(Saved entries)
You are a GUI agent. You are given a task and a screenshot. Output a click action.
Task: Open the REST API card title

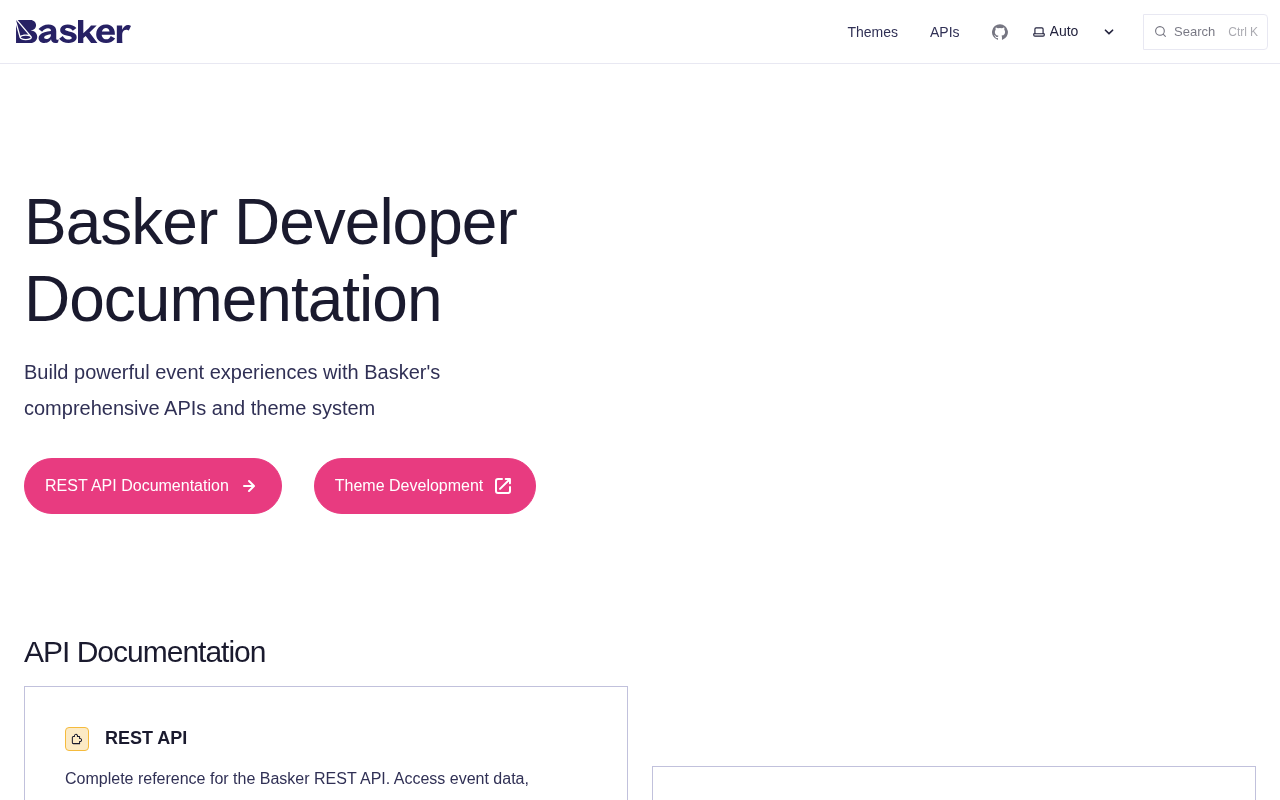coord(146,738)
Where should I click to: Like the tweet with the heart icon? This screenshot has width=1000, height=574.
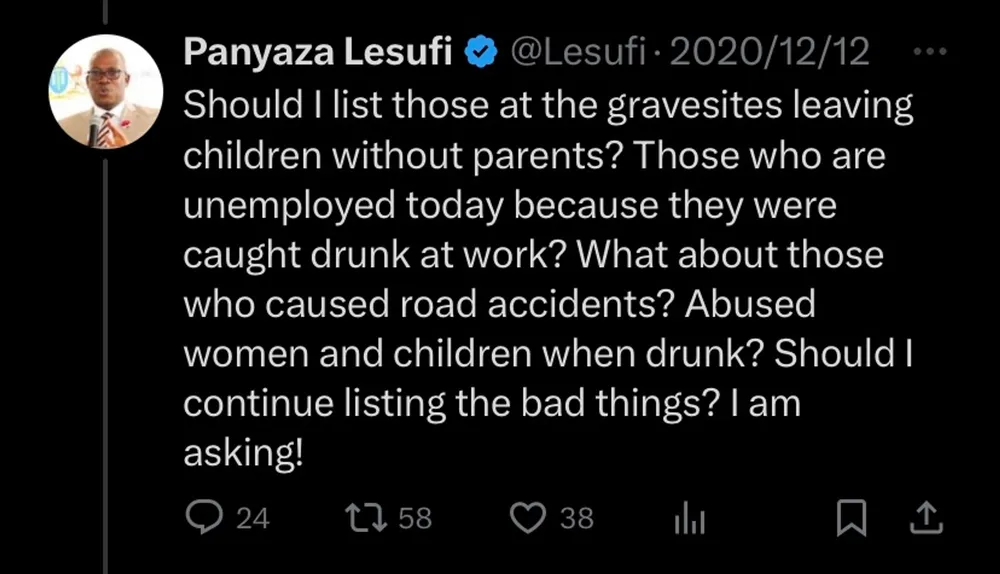tap(527, 517)
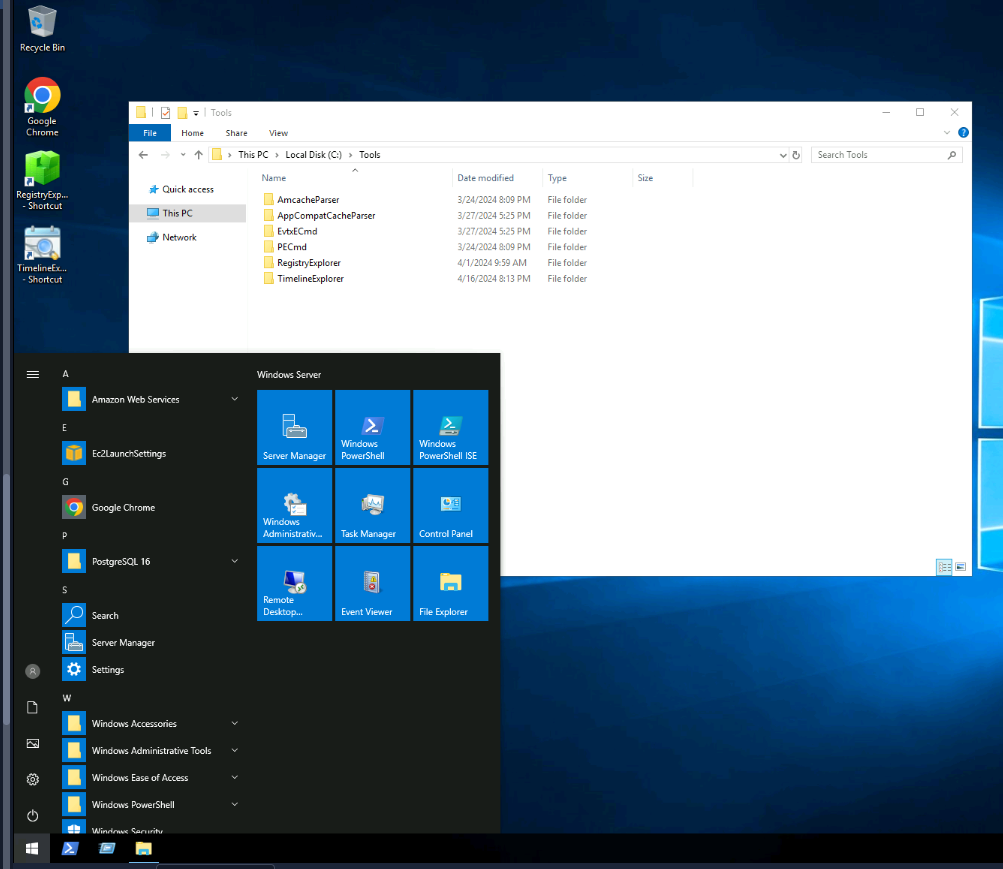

*TASK GOAL*.
Would you retype all the lines shown above, exactly as written and without any picture?

*ANSWER AREA*.
You are a GUI agent. You are given a task and a screenshot. Output a click action.
Task: Open the REST API card title

coord(146,738)
Where should I click to: Like the tweet with the heart icon? This screenshot has width=1000, height=574.
tap(527, 517)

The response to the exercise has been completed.